Think. Think. Salvage the moment. Put the burden of conversation on her. “Your father, he’s the king of Montana. How many heads has he chopped off?”

“Silly. He doesn’t chop off heads.”

“Some kings do,” Jocko said.

“No, they don’t.”

“Some do. And torture people in dungeons.”

“No, they don’t.”

“They rip out your fingernails.”

“What’s wrong with you?” Princess Chrissy asked.

“Jocko’s just saying. Like in the history books. They brand you with hot irons and stick needles in your tongue.”

“You have yellow eyes,” Princess Chrissy said.

Now confidently holding up his end of the conversation, pleased to discover his social skills improving so rapidly, Jocko said, “They put you on this thing they call the rack, and they stretch your body until your joints pull apart.”

“You got scary eyes,” Princess Chrissy said.

From her armchair by the fireplace, Erika said, “Did you know that some angels have yellow eyes, golden eyes?”

“They do?” Chrissy and Jocko asked simultaneously.

“Did you know that angels have to know how to wrestle because they’re always wrestling devils?”

“Is Buster Steelhammer an angel?” Princess Chrissy asked.

“He’s too bad-ass to be an angel,” Jocko decided.

Outside, the growl of an engine rose, like a truck pulling into their driveway.

Putting aside her book, rising from her chair, Erika said, “Why don’t you talk about angels, just angels, while I see who that is.”

“It probably isn’t angels,” Chrissy said. “Angels fly, they don’t need trucks.”

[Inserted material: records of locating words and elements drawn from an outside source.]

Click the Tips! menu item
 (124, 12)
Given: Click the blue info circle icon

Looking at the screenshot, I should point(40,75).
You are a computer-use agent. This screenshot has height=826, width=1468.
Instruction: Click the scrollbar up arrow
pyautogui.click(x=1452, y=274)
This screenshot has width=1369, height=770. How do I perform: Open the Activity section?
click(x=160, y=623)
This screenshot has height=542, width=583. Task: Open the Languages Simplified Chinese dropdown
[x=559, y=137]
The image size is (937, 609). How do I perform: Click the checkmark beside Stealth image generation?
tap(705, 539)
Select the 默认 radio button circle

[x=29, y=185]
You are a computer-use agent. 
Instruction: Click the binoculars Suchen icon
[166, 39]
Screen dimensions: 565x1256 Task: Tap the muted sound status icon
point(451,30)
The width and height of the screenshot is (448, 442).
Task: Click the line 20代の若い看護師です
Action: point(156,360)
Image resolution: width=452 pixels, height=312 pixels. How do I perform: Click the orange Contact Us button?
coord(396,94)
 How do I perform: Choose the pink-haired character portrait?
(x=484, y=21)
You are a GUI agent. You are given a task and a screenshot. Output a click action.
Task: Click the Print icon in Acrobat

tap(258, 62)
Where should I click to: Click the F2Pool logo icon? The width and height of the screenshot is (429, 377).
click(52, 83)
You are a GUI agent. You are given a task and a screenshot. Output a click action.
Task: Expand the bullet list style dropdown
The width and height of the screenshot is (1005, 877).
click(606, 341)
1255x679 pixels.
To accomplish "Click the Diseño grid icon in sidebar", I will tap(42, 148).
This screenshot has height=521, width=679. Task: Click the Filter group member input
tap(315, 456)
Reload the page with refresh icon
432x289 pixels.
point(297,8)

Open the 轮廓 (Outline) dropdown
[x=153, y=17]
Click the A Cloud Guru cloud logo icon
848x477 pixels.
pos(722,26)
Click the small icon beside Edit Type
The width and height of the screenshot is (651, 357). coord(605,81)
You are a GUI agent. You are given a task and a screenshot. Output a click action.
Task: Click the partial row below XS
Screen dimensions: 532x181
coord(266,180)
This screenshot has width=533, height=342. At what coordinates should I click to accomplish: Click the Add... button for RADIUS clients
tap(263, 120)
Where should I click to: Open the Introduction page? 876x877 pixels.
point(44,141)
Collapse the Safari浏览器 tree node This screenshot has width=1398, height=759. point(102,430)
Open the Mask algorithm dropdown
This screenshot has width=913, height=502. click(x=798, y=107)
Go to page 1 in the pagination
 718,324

Erika said, “That’s why I keep a semiauto shotgun handy, sweetheart.”

Chapter 43

In the interest of efficiency, a Communitarian needed to adapt to setbacks whenever they occurred. With the urgent need to finish bringing more order to the disordered barn and thus do her part to destroy humankind, Nancy Potter used the push broom as a crutch and hobbled into the tack room at the back of the barn.